De tudo isso, podemos discriminar os fenômenos da atemporalidade, da transgeracionalidade, da cadeia de conteúdos inabarcáveis pelo campo analítico como sendo parte da trama constituinte do sujeito, da permissão de criar e inventar, fazer-desfazer, cortar e costurar, a abertura para o lúdico, um olhar atento sobre a relação mãe-bebê, etc. Não obstante, tudo o que escapa a possibilidade analítica clássica é parte integrante da topologia do Real.
[1] Investigações na área dos bebês e estudos transgeracionais sugerem uma clínica dinâmica e revolucionária para a psicanálise clássica.
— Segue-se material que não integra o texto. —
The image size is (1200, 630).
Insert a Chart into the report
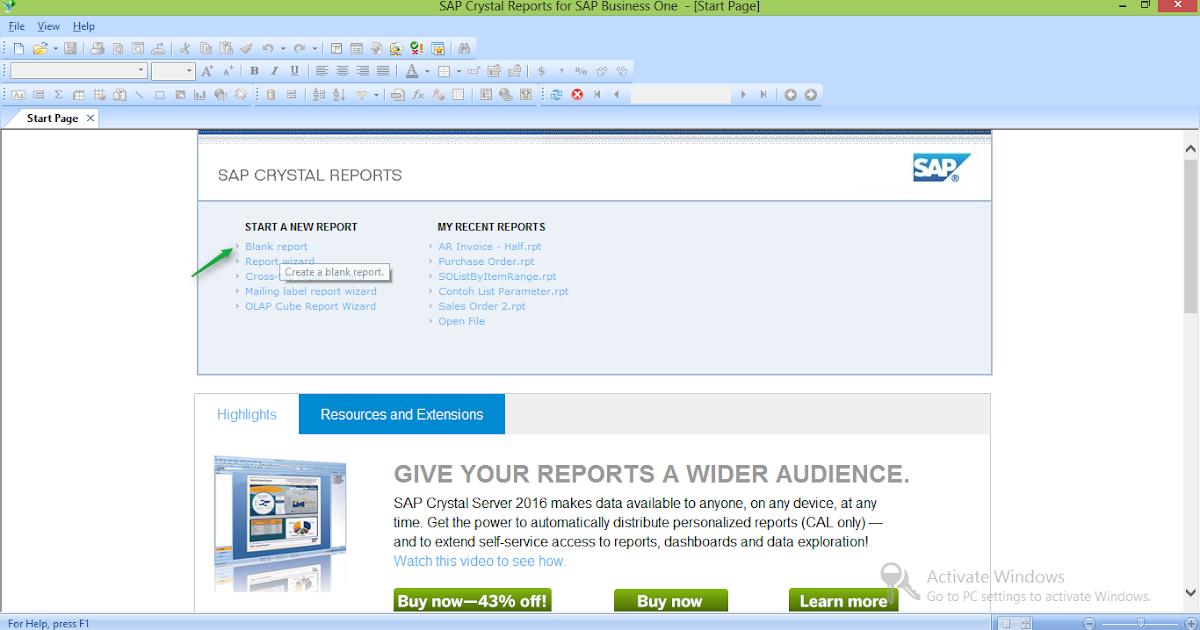point(198,94)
[2] Despretensioso não no sentido de abandono do objetivo e desejo do psicanalista, mas despretensioso na abertura da possibilidade de repensar o que já existe – sem desconsiderar os esforços científicos, proposições testadas e comprovadamente acertadas por uma longa jornada clínica psicanalítica iniciadas por M. Klein, Ana Freud, Winnicot, etc –, permitindo um salto para mais junto do paciente, visto que a linguagem estruturada não é uma característica própria de crianças e adolescentes.
[3] (Zimerman, 2007)
[4] ________.
[5]________.
[6] ________.
[7] ________.
[8] ________.
[9] ________.
[10] Rodulfo apud Zimerman, 2007.
[11] Zimerman, 2007, p. 427.
[12] (Zimerman, 2007)
[13] Transtorno do Espectro Autista
[14] (Zimerman, 2007)
[15] (Zimerman, 2007, p. 430)
[16] (Zimerman, 2007)
REFERÊNCIAS
ZIMERMAN, David E. Fundamentos psicanalíticos [recurso eletrônico] : teoria, técnica e clínica : uma abordagem didática / David E. Zimerman. – Dados eletrônicos. – Porto Alegre : Artmed, 2007.